Les formations peuvent se dérouler en tout ou en partie hors temps de travail en vertu d’un accord collectif d’entreprise ou, à défaut, de branche. Dans ce cas l’accord détermine :

  • Les actions de formation visées ;
  • La limite horaire en fonction du statut du salarié (horaire ou forfait jour).

Dans ce cas, le hors temps de travail n’est pas rémunéré et ne donne plus lieu au paiement d’une indemnisation en allocation de formation comme auparavant.

En l’absence d’accord, le temps de formation hors temps de travail, ne peut excéder 30 heures par an et par salarié.

Les autres types de formation qui peuvent être prévues par le PDC :

  • Les bilans de compétences
  • Les validations des acquis de l’expérience
  • Les formations de lutte contre l’illettrisme
  • Des actions de professionnalisation
  • Des actions de tutorat

Le financement du PDC ?

Pour les TPE/PME (moins de 50 salariés), l’employeur peut obtenir un financement et un accompagnement auprès de son OPCO de référence.

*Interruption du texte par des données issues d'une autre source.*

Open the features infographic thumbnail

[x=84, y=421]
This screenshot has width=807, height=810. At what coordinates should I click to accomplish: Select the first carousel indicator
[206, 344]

L’opérateur de compétences peut financer les coûts des actions de formation du plan de développement des compétences et des frais annexes dans la limite de son budget dédié et des priorités de la Branche (définies par la CPNE)

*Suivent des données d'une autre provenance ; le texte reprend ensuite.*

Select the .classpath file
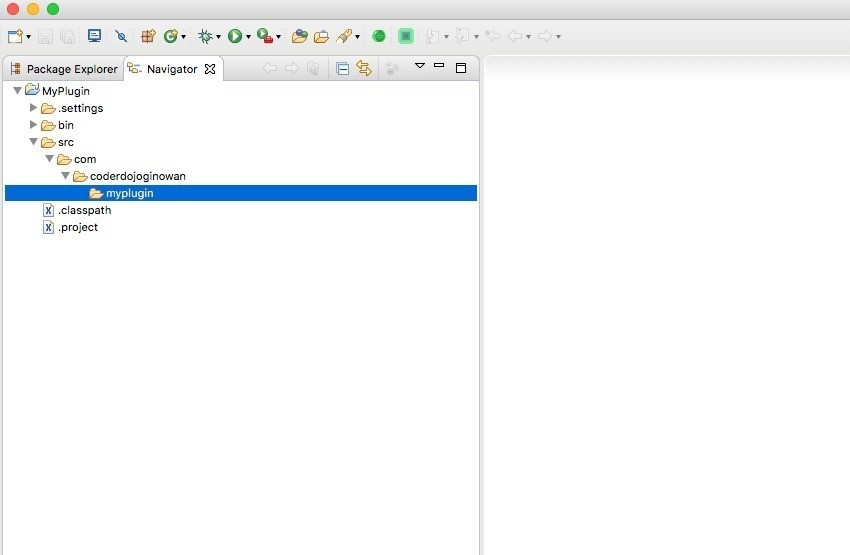Image resolution: width=850 pixels, height=555 pixels. click(84, 210)
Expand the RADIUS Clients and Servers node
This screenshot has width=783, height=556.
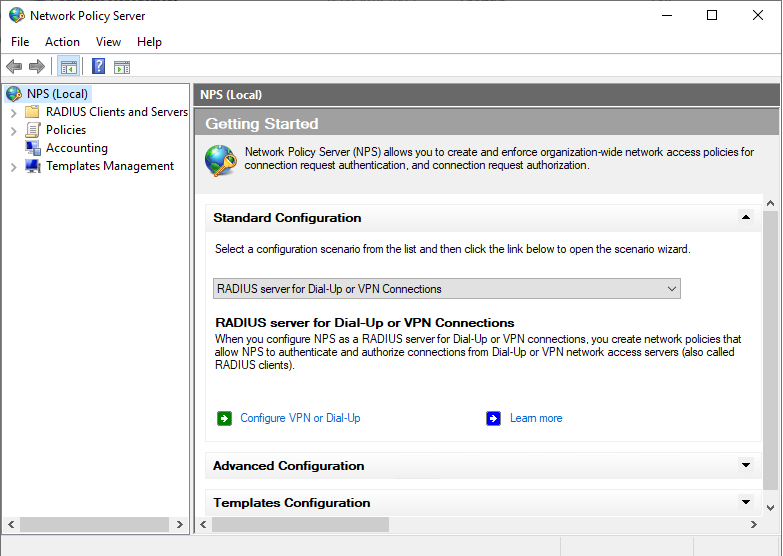point(13,113)
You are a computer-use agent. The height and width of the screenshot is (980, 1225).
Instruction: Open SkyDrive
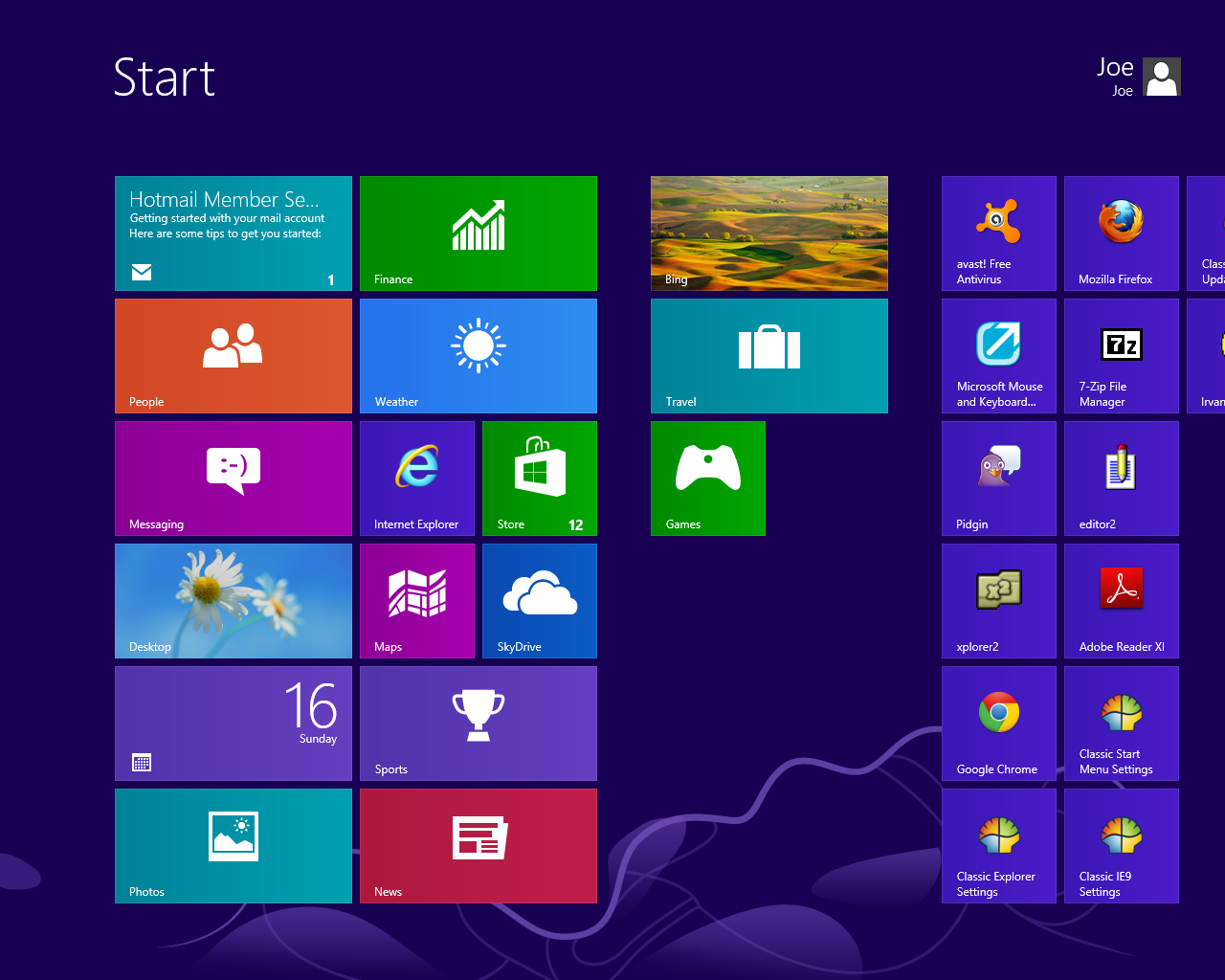coord(539,600)
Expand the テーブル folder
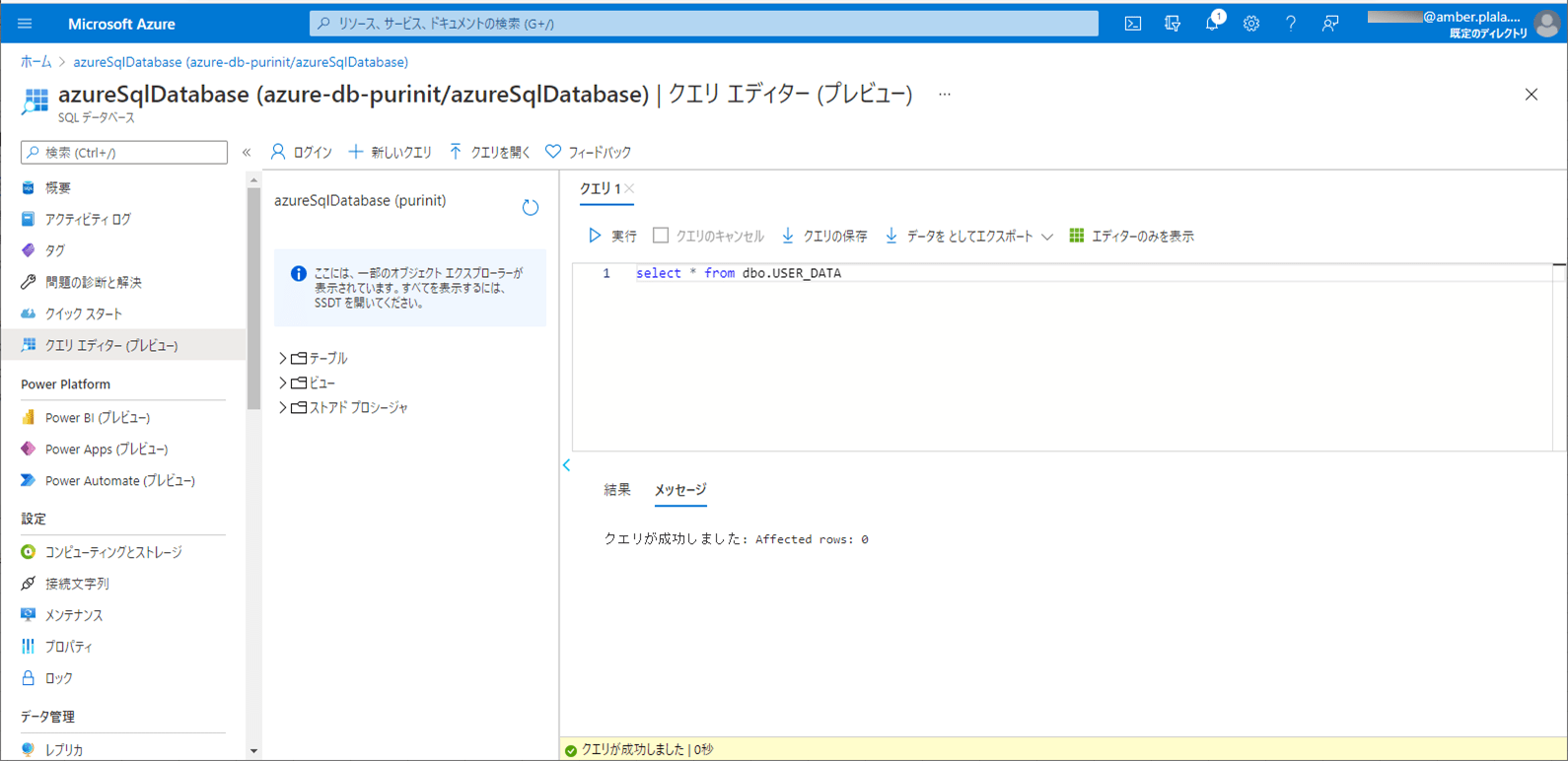 coord(283,358)
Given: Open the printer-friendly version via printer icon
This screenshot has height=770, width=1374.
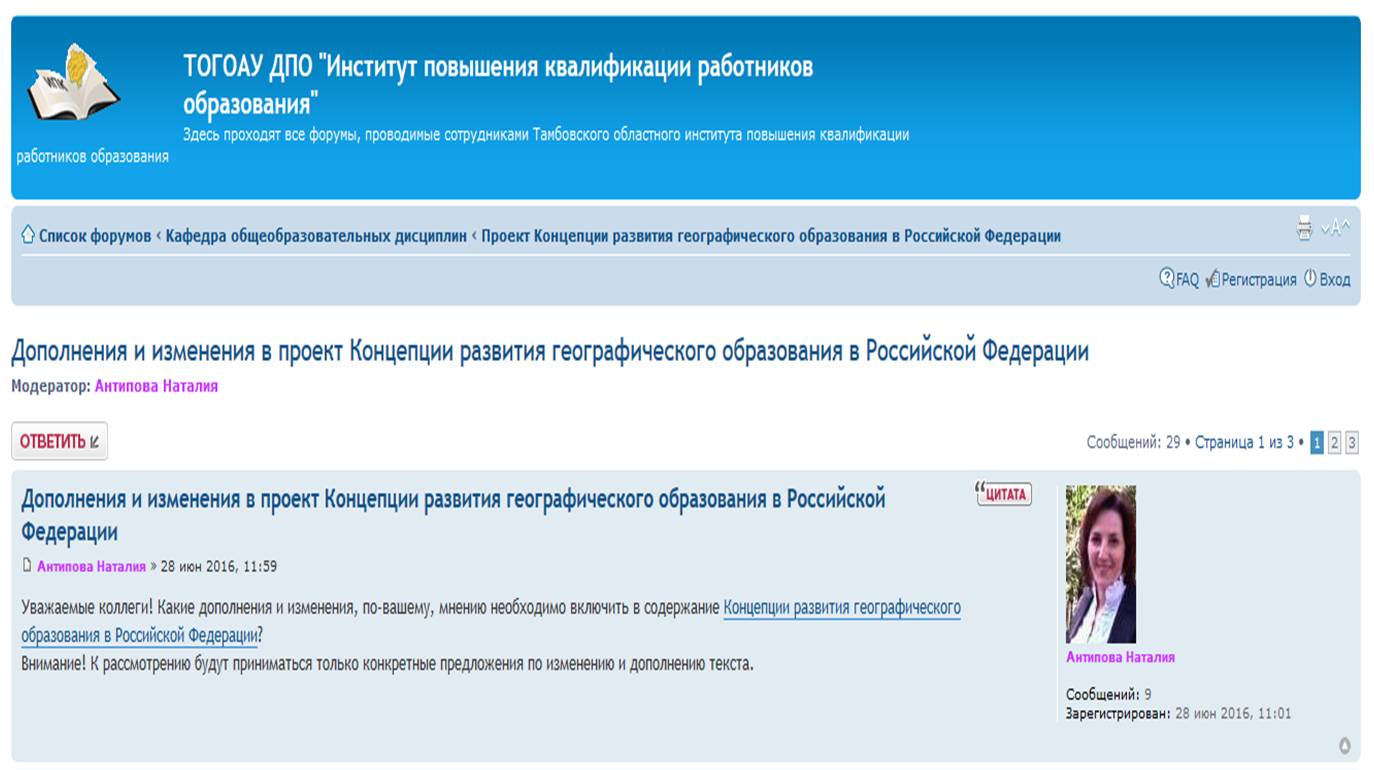Looking at the screenshot, I should coord(1304,229).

On entend par frais annexes les frais de transport, de repas, d’hébergement et lorsque les formations se déroulent en tout ou partie en dehors du temps de travail, les frais de garde d’enfants ou de parents à charge.

L’opérateur de compétences peut prendre en charge la rémunération et les charges sociales légales et conventionnelles des salariés des entreprises de moins de cinquante salariés en formation, dans la limite du coût horaire du SMIC par heure de formation, selon des modalités précisées par le conseil d’administration de l’opérateur de compétences.

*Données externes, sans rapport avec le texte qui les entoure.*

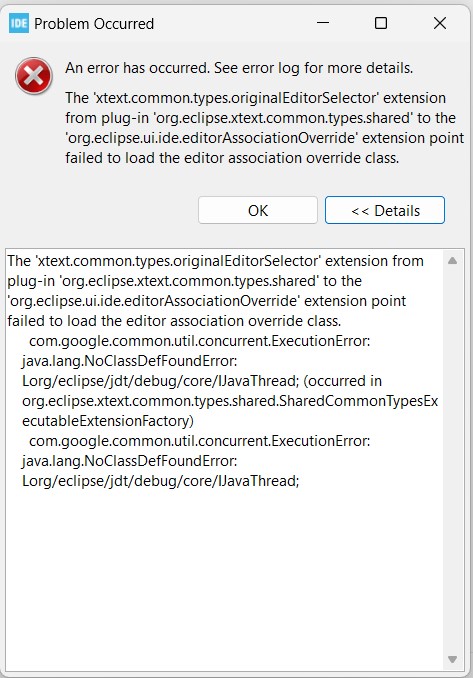This screenshot has height=678, width=473.
Task: Click the SharedCommonTypesEx line in details
Action: (x=230, y=401)
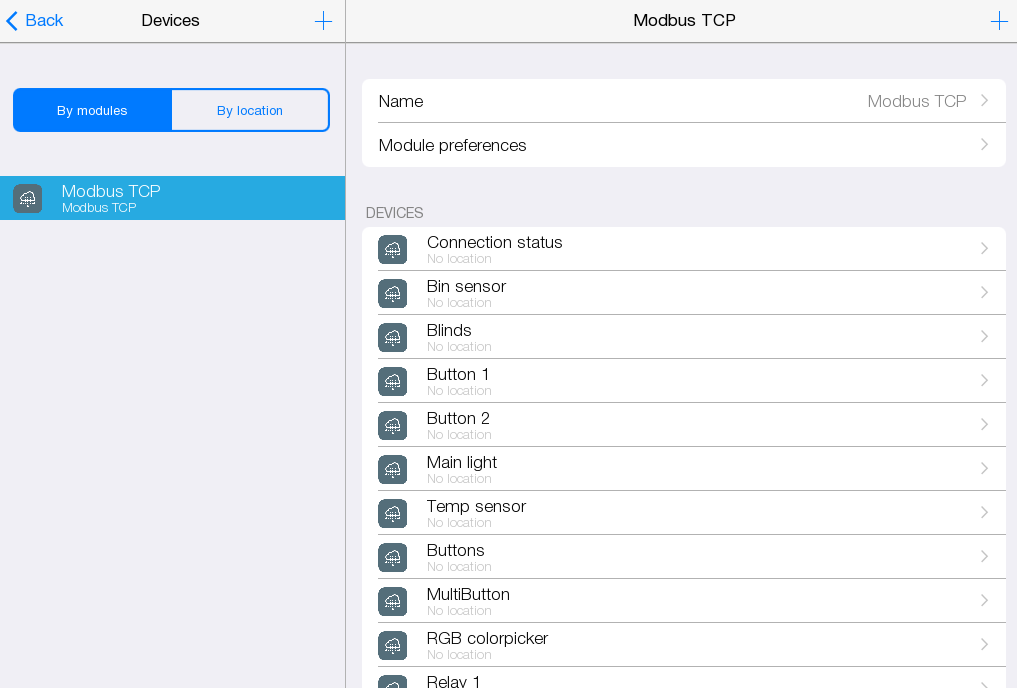1017x688 pixels.
Task: Click the Bin sensor device icon
Action: coord(393,293)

L’opérateur de compétences finance aussi les coûts des diagnostics et d’accompagnement des entreprises de moins de 50 salariés en vue de la mise en œuvre d’actions de formation.

Pour les entreprises de 50 salariés et plus, l’employeur finance lui-même le plan de développement des compétences. Les entreprises sont libres de fixer leur budget formation en fonction de leurs obligations en matière de gestion des compétences sans être contraintes à dépenser un minimum légal.

 

PDC et CSE ?

Dans les entreprises d’au moins 50 salariés, le comité social et économique (CSE) est consulté sur les orientations stratégiques de l’entreprise, notamment en matière de formation professionnelle. Cette consultation porte chaque année sur les orientations de la formation professionnelle dans l’entreprise et sur le plan de développement des compétences (article L 2312-24 du code du travail).

Sur les trois consultations obligatoires, deux ont pour objet la formation professionnelle. 

Il s’agit :

  • De la consultation sur les orientations stratégiques de l’entreprise
  • De la consultation sur la politique sociale de l’entreprise, les conditions de travail et l’emploi.

La BDES (Bases de données économiques et sociales) renferme les informations nécessaires à l’information/consultation du CSE. Il incombe à l’employeur de tenir à jour ces informations.

Chaque année, le comité social et économique (CSE) émet un avis sur l’exécution du plan de développement des compétences du personnel de l’entreprise de l’année précédente et de l’année en cours et sur le projet de plan ou de mise en œuvre du plan pour l’année à venir.

Le plan de développement des compétences est en principe élaboré chaque année.

Toutefois, depuis l’intervention de la loi du 5 mars 2014, il peut, dès lors qu’un accord d’entreprise le prévoit, avoir une durée de trois ans, sans remise en cause du droit de consultation annuelle du comité social et économique sur son exécution.